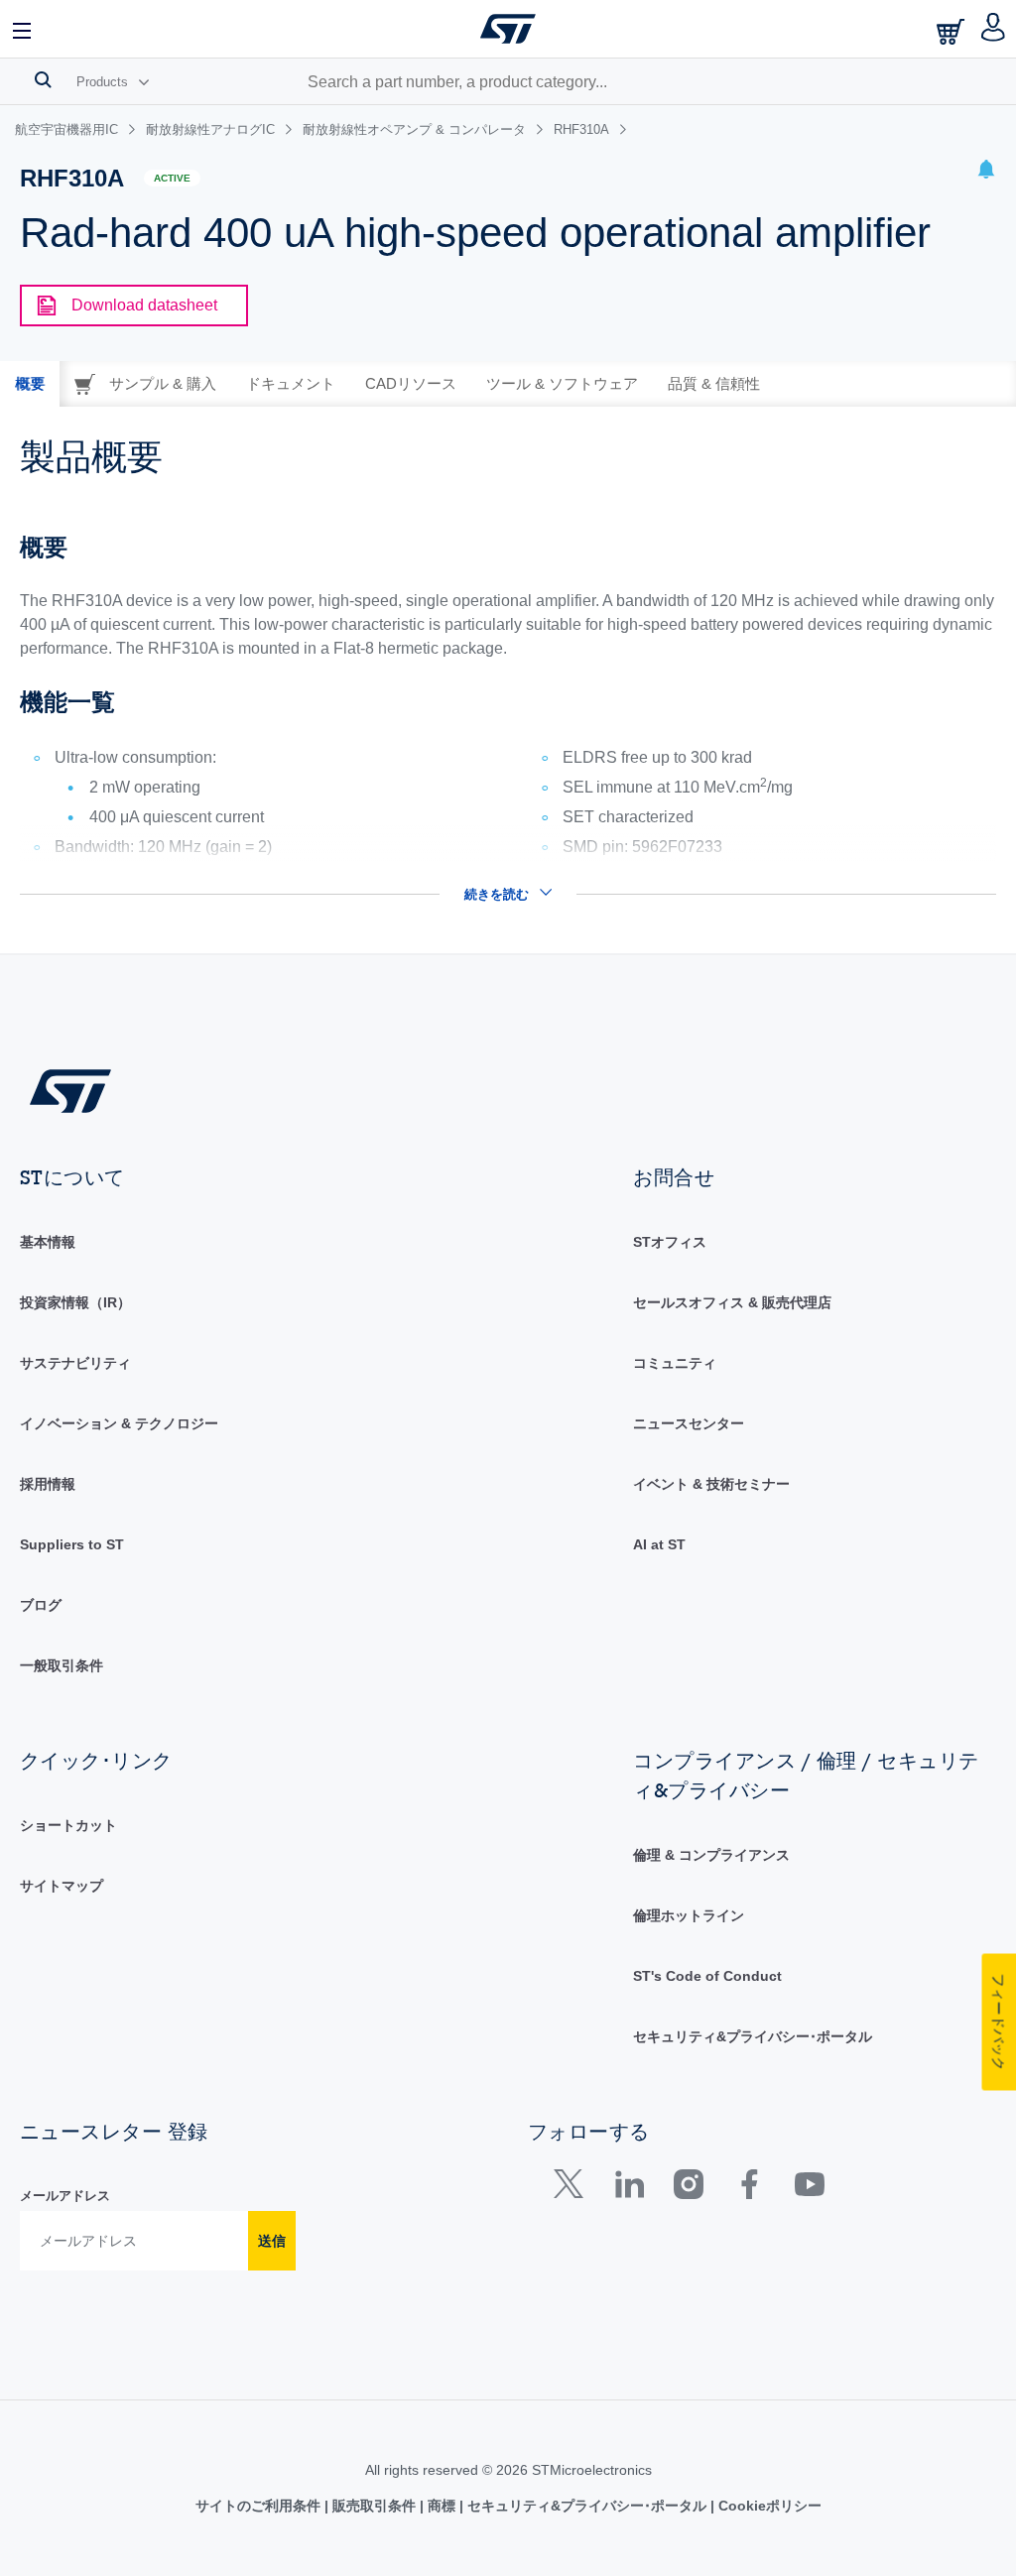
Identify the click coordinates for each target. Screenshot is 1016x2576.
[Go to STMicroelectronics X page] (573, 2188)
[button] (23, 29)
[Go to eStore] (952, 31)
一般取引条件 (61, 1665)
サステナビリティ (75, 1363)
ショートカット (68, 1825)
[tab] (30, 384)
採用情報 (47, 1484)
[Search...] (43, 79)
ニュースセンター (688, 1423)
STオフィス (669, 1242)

────

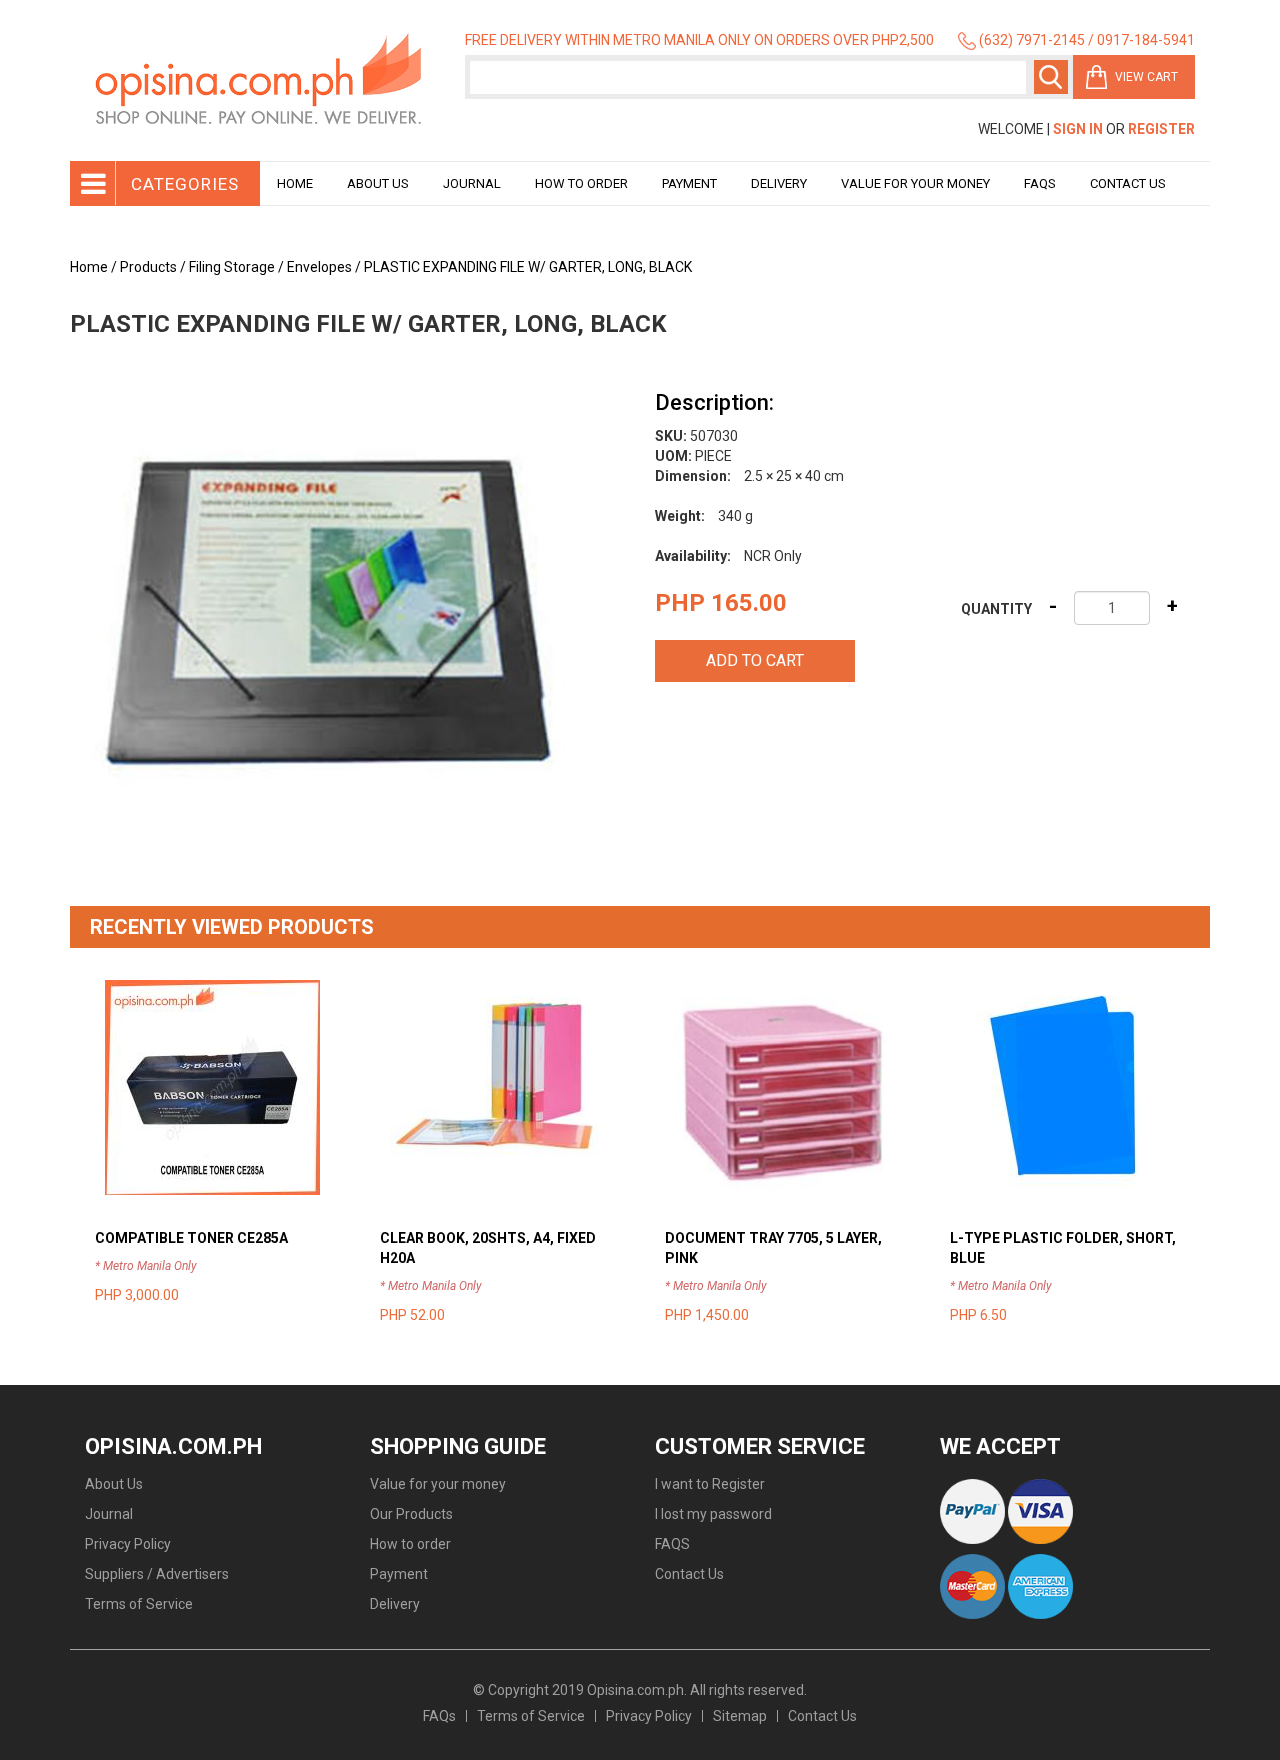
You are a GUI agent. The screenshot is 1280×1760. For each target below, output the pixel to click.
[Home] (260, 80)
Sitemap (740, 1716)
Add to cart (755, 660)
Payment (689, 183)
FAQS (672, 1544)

────

Task details
With the first line being the one containing "Identify the click" and the last line the one containing "STオフィス (669, 1242)", transcribe exactly the lines above that fall in that range.

Answer area
Identify the click coordinates for each target. Screenshot is 1016x2576.
[Go to STMicroelectronics X page] (573, 2188)
[button] (23, 29)
[Go to eStore] (952, 31)
一般取引条件 (61, 1665)
サステナビリティ (75, 1363)
ショートカット (68, 1825)
[tab] (30, 384)
採用情報 (47, 1484)
[Search...] (43, 79)
ニュースセンター (688, 1423)
STオフィス (669, 1242)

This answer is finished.